I must admit, management paid better, but I love what I'm doing right now,
and I know I will always have what I create this way. No one (except
myself) can cancel a project mid-stream and throw my work away. And four
years later, here I am, still at it, putting my art on cards: http://www.claudiampublications.com/
These days, my advice to anyone who asks is, "pursue your dream"

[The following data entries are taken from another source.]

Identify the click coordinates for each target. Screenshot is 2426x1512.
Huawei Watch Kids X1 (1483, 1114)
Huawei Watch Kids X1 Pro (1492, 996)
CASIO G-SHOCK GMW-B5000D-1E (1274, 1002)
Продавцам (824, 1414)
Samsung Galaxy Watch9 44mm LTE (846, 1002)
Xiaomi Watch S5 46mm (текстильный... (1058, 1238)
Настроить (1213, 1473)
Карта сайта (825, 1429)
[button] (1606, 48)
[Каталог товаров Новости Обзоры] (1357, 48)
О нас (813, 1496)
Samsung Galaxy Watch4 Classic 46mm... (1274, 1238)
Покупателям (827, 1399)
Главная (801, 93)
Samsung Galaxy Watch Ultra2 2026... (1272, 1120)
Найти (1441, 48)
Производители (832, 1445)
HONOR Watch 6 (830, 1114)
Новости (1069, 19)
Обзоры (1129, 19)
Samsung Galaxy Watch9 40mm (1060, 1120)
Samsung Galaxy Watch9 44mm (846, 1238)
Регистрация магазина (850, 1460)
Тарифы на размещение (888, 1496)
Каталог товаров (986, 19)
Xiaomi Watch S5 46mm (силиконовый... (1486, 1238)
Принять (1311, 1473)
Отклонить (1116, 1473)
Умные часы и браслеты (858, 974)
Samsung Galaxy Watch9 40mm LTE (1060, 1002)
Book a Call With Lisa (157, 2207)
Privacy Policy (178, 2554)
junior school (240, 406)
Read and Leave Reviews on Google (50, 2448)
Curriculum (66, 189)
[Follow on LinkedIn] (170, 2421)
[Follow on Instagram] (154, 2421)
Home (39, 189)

and/or "be yourself." Life's not long enough to do both that and
what others prescribe. I feel lucky to know what my dream is, and even
more so to be able to pursue it.
- Claudia
Tuesday, November 22, 2005
Green Hair at the 9/11 Site
"Dissent is the highest form of patriotism."
- Thomas Jefferson
"To announce that there must be no criticism of the president, or
that we are to stand by the president, right or wrong, is not only
unpatriotic and servile, but is morally treasonable to the American
public."
- Theodore Roosevelt
I got those two quotes from an art exhibit in downtown Manhattan that I
saw after visiting the 9/11 site with two friends. The exhibit, "A
Knock at the Door," was on view at the South Street Seaport Museum from
September 8th to October 1st, 2005, and was organized by the Lower Manhattan
Cultural Council. It showed some artists' reactions to the post-9/11 world. It included a pile of rubbish
left behind after the terrorist taskforce harassed an artist for several
weeks for working with biological material (a large pile mostly of pizza
boxes and gatorade bottles). But my favorite was a straight jacket made
from an American flag called "The (Un)Patriot Act."
It was a welcome change of perspective after I got one very nasty look
from a woman at the 9/11 site, which I can only attibute to my green hair.
As if my hair somehow dishonored the tragedy. But in reality, my defiant
hair color honors freedom. When I read about oppressive cultures,
it make me appreciate the freedom I have here even more, including the
freedom to adopt a totally unnatural hair color.
Here's a photo of me and my friend Brecht at the 9/11 site, photo by Eric
Pivnik, my friend who suggested visiting this site in the first place.
Now does that look threatening to you?